Hochspannung mit Musikeinspielungen: Peter Shaffers "Amadeus" feierte jetzt im Akademietheater Ulm eine umjubelte Premiere.

CHRISTA KANAND |

Im Dunkeln flüstern, zischen und rattern Stimmen. Gerüchte und Geschwätz umkreisen den Mann auf der Bühne: Antonio Salieri, Hofkomponist und Hofkapellmeister im kaiserlichen Wien. Und Mozart-Rivale. Wenn auch das Gerücht, Salieri habe Mozart vergiftet, von der Forschung längst ad acta gelegt ist, steht es im Zentrum des 1979 uraufgeführten Theaterstücks "Amadeus" von Peter Shaffer, der auch das Drehbuch zu Milo Formans gleichnamigem Filmerfolg schrieb.

Die Regiestudentin Joana Tautz hat es für das Akademietheater eingerichtet: ein gelungenes Inszenierungsdebüt. Geschickte Personenführung, kontrastreiche Charaktere und kluge Regieeinfälle machten unabhängig vom historischen Wahrheitsgehalt den Mozart-Salieri-Mythos lebendig. Ein Stück Musikgeschichte in Rokokokostümen, das in mehr als zweieinhalb Stunden mit überzeugenden Schauspielstudenten den Vergleich mit Profi-Theater nicht zu scheuen braucht.

"Perdonami, Mozart! Verzeih deinem Mörder!" schreit Salieri von seinem Gewissen geplagt. "War ichs oder war ichs nicht?", fragt sich der alte Komponist, den Simon Fleischhacker bravourös verkörpert, in einer Novembernacht.

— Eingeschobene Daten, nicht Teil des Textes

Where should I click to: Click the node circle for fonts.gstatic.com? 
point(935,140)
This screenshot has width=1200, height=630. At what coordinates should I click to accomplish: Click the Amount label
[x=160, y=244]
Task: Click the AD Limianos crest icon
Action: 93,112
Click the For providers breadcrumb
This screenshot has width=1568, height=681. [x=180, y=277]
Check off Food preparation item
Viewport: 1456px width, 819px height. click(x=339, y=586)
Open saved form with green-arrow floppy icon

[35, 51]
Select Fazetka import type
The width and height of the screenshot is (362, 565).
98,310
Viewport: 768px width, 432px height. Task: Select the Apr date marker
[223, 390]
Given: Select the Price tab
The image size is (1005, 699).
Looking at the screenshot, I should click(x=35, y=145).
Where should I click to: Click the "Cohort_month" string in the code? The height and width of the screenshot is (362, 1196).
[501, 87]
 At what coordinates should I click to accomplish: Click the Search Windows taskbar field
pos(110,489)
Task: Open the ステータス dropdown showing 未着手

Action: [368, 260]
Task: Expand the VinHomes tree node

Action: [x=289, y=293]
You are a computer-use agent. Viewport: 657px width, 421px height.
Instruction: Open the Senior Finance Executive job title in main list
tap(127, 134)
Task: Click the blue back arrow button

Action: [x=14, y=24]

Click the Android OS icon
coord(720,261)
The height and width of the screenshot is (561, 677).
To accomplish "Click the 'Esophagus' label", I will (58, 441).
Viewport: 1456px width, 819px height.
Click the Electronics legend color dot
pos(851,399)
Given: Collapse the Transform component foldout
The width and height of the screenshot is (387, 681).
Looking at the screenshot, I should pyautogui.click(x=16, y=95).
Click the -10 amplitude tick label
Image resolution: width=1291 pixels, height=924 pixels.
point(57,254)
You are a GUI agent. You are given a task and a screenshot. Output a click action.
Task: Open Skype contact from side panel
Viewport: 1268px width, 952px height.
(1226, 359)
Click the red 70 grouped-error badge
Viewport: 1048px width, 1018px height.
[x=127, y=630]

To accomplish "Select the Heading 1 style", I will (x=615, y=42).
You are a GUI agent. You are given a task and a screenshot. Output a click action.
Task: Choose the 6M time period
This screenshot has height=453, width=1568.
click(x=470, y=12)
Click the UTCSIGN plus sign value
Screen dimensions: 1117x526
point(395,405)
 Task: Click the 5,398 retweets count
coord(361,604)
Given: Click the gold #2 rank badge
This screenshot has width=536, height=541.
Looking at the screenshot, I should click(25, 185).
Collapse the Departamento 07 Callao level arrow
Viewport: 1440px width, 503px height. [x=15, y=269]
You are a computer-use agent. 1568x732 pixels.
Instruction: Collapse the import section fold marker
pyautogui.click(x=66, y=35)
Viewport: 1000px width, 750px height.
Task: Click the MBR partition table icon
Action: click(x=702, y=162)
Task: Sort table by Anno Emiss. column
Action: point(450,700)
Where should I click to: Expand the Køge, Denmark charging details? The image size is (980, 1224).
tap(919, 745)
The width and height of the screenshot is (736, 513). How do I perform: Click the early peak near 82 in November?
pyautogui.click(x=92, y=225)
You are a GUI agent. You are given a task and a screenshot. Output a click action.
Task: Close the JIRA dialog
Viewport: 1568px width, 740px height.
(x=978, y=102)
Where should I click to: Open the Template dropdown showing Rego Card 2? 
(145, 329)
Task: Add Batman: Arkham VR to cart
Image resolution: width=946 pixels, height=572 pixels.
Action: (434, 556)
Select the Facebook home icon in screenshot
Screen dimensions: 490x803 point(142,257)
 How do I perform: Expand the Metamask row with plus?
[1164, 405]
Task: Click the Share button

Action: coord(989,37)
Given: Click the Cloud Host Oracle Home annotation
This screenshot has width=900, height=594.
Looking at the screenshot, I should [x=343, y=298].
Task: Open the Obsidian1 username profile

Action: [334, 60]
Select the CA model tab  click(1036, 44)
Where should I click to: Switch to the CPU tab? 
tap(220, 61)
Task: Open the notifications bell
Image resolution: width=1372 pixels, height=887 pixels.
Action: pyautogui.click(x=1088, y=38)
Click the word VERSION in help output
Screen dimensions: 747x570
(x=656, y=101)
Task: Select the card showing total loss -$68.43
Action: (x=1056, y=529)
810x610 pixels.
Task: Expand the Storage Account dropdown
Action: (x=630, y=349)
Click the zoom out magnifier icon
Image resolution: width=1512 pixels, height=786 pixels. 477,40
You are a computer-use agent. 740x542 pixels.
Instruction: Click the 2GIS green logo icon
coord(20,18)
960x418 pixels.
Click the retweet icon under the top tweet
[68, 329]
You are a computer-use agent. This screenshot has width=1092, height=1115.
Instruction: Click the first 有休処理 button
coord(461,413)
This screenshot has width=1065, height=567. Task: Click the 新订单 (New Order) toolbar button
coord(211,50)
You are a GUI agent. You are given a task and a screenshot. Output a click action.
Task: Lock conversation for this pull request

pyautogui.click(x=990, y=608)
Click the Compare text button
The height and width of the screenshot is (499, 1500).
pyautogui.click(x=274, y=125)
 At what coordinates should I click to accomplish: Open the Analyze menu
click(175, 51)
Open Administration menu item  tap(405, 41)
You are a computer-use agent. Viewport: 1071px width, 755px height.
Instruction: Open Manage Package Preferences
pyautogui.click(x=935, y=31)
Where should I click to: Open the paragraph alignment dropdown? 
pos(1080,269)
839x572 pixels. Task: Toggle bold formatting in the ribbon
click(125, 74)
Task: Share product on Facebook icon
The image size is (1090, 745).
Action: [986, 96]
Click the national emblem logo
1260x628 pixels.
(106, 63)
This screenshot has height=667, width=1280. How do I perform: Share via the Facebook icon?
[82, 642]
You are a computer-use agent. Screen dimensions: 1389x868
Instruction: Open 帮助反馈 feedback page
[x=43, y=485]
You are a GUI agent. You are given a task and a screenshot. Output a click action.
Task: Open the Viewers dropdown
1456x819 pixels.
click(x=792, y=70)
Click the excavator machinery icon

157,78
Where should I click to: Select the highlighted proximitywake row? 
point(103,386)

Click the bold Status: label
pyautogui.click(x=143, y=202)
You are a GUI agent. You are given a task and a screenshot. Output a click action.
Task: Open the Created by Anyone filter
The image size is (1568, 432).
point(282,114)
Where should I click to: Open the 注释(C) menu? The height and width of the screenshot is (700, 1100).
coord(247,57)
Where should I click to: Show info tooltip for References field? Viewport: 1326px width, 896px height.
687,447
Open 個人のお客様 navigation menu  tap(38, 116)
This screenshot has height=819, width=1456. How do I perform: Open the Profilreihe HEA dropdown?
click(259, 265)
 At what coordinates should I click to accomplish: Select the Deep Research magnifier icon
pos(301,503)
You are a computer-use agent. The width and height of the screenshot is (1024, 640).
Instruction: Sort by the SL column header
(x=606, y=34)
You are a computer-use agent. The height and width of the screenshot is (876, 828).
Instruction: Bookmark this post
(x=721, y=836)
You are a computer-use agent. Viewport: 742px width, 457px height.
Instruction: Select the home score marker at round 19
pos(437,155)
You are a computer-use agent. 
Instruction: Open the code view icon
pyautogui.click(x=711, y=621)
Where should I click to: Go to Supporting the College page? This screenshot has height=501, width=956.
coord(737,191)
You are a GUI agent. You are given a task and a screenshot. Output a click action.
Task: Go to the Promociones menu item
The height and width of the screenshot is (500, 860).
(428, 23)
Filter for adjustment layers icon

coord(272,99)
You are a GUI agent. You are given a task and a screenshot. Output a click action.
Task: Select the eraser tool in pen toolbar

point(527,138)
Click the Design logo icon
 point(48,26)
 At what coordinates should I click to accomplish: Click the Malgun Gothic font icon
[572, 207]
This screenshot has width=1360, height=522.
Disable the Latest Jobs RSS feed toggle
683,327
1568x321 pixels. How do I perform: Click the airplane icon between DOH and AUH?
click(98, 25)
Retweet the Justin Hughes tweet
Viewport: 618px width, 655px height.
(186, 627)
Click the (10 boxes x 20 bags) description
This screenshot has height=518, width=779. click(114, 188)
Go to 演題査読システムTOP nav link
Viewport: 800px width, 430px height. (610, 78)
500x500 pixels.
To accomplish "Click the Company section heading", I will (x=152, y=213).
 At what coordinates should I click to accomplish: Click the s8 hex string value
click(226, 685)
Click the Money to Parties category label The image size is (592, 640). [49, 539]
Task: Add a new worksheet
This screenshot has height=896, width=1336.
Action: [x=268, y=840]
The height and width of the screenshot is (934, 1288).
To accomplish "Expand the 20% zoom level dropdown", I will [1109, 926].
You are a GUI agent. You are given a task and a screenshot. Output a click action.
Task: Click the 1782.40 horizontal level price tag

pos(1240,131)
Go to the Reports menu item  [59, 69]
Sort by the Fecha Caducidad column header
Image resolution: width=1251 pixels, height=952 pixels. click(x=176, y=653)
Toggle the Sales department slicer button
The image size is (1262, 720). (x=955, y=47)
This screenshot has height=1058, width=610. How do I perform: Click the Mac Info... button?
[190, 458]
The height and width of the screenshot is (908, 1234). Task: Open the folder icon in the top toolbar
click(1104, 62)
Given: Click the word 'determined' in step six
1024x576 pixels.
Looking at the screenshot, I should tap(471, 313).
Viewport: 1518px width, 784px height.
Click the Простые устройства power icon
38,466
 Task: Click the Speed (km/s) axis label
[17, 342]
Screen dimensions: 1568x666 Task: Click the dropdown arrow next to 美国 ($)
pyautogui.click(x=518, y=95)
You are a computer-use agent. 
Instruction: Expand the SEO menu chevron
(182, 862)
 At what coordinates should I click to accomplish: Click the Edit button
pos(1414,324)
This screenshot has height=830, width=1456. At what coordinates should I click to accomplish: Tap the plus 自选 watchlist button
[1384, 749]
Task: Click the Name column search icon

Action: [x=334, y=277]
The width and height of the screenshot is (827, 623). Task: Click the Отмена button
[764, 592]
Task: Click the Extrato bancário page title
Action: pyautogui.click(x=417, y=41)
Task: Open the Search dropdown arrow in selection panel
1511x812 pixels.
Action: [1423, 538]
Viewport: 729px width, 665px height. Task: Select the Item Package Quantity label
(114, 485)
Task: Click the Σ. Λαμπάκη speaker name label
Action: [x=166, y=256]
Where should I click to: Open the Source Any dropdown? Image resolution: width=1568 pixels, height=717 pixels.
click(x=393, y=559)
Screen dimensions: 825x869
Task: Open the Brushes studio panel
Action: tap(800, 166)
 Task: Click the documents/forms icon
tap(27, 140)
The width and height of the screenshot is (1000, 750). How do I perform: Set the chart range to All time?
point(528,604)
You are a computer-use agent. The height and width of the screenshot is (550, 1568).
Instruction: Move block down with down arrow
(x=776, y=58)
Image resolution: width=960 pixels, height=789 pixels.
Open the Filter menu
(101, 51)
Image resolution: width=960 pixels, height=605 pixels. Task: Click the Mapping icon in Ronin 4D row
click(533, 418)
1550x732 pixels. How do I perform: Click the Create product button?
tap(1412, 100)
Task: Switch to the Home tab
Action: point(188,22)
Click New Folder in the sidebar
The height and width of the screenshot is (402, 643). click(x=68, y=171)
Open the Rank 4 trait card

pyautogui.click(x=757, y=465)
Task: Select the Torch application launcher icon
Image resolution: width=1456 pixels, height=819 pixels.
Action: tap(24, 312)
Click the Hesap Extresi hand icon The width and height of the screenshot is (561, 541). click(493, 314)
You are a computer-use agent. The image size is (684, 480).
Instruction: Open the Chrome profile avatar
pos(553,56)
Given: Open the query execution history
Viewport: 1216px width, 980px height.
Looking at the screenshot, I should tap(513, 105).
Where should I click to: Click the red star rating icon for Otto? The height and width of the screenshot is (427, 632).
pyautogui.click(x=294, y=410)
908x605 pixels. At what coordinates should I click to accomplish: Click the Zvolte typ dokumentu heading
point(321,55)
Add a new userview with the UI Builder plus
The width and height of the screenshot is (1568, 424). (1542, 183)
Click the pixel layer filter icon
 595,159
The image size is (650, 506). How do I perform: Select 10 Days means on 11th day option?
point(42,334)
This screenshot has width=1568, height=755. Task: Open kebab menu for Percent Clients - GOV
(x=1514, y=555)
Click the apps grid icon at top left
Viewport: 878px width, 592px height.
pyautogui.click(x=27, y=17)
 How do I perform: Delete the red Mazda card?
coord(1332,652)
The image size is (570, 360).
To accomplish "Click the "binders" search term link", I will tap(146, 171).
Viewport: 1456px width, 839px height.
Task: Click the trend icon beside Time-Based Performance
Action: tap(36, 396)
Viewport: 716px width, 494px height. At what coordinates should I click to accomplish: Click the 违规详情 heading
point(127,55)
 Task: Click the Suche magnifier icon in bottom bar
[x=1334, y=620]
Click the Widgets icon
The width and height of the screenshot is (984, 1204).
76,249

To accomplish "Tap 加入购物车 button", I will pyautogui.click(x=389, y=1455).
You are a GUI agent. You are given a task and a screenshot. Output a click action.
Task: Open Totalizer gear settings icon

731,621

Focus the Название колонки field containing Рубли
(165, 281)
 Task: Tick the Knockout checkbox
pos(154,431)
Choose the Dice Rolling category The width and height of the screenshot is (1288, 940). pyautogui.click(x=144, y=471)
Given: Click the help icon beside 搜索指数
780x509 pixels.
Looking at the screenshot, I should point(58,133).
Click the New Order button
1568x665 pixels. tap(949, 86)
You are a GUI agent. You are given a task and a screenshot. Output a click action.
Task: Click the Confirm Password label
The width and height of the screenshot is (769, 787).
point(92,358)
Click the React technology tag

In seiner dramatischen Lebensbeichte reihen sich Szenen, die Einblicke in Salieris Seelenleben, seine Karriere geben, bei der ihm der junge Genius Mozart in die Quere kommt.

Dieser Amadeus ist für Simon Schmid eine Paraderolle: Durchgeknallt, albern in Spielen mit der bildhübschen Ehefrau Constanze (Kathrin Wolf), lebenslustig, naiv, genial, aber auch obszön mit Hang zur Fäkalsprache, die für manchen Lacher sorgt. Dieser "Amadeus" ist mit seinen rachsüchtigen Intrigen in der höfischen Gesellschaft ein Hochspannungskrimi, aber auch ein Muss für Musikliebhaber.

Info Peter Shaffers "Amadeus" , zeigt das Akademietheater (Fort Unterer Kuhberg 12) heute, Freitag, und morgen, sowie am 1. und 2. Oktober, jeweils 20.15 Uhr.